Segment Start: Provided information

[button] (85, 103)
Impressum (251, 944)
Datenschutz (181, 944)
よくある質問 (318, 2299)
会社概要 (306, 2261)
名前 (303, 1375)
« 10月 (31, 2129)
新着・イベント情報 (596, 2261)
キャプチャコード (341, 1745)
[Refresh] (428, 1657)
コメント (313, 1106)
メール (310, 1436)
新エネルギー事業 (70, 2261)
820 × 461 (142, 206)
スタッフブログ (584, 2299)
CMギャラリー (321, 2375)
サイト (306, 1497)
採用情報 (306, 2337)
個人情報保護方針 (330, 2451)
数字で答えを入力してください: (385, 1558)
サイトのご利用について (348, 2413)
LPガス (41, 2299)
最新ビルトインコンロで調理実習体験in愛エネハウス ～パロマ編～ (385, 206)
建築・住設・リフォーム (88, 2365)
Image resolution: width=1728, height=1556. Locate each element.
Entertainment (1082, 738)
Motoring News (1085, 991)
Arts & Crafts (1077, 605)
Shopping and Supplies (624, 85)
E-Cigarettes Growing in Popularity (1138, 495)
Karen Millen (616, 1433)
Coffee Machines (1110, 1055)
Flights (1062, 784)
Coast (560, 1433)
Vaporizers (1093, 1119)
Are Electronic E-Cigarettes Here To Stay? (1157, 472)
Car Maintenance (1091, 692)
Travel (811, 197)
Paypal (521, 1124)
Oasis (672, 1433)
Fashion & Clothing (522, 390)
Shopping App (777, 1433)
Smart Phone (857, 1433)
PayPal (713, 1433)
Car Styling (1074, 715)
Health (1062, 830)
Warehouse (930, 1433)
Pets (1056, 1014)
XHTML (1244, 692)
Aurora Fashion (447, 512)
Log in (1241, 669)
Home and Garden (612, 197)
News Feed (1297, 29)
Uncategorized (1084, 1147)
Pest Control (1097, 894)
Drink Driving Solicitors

Segment End: Provided information

> _How to complete this task_
Every record above is to be transcribed exactly as written.

> _Output below_
[button] (85, 103)
Impressum (251, 944)
Datenschutz (181, 944)
よくある質問 (318, 2299)
会社概要 (306, 2261)
名前 (303, 1375)
« 10月 (31, 2129)
新着・イベント情報 (596, 2261)
キャプチャコード (341, 1745)
[Refresh] (428, 1657)
コメント (313, 1106)
メール (310, 1436)
新エネルギー事業 (70, 2261)
820 × 461 (142, 206)
スタッフブログ (584, 2299)
CMギャラリー (321, 2375)
サイト (306, 1497)
採用情報 (306, 2337)
個人情報保護方針 (330, 2451)
数字で答えを入力してください: (385, 1558)
サイトのご利用について (348, 2413)
LPガス (41, 2299)
最新ビルトインコンロで調理実習体験in愛エネハウス ～パロマ編～ (385, 206)
建築・住設・リフォーム (88, 2365)
Image resolution: width=1728, height=1556. Locate each element.
Entertainment (1082, 738)
Motoring News (1085, 991)
Arts & Crafts (1077, 605)
Shopping and Supplies (624, 85)
E-Cigarettes Growing in Popularity (1138, 495)
Karen Millen (616, 1433)
Coffee Machines (1110, 1055)
Flights (1062, 784)
Coast (560, 1433)
Vaporizers (1093, 1119)
Are Electronic E-Cigarettes Here To Stay? (1157, 472)
Car Maintenance (1091, 692)
Travel (811, 197)
Paypal (521, 1124)
Oasis (672, 1433)
Fashion & Clothing (522, 390)
Shopping App (777, 1433)
Smart Phone (857, 1433)
PayPal (713, 1433)
Car Styling (1074, 715)
Health (1062, 830)
Warehouse (930, 1433)
Pets (1056, 1014)
XHTML (1244, 692)
Aurora Fashion (447, 512)
Log in (1241, 669)
Home and Garden (612, 197)
News Feed (1297, 29)
Uncategorized (1084, 1147)
Pest Control (1097, 894)
Drink Driving Solicitors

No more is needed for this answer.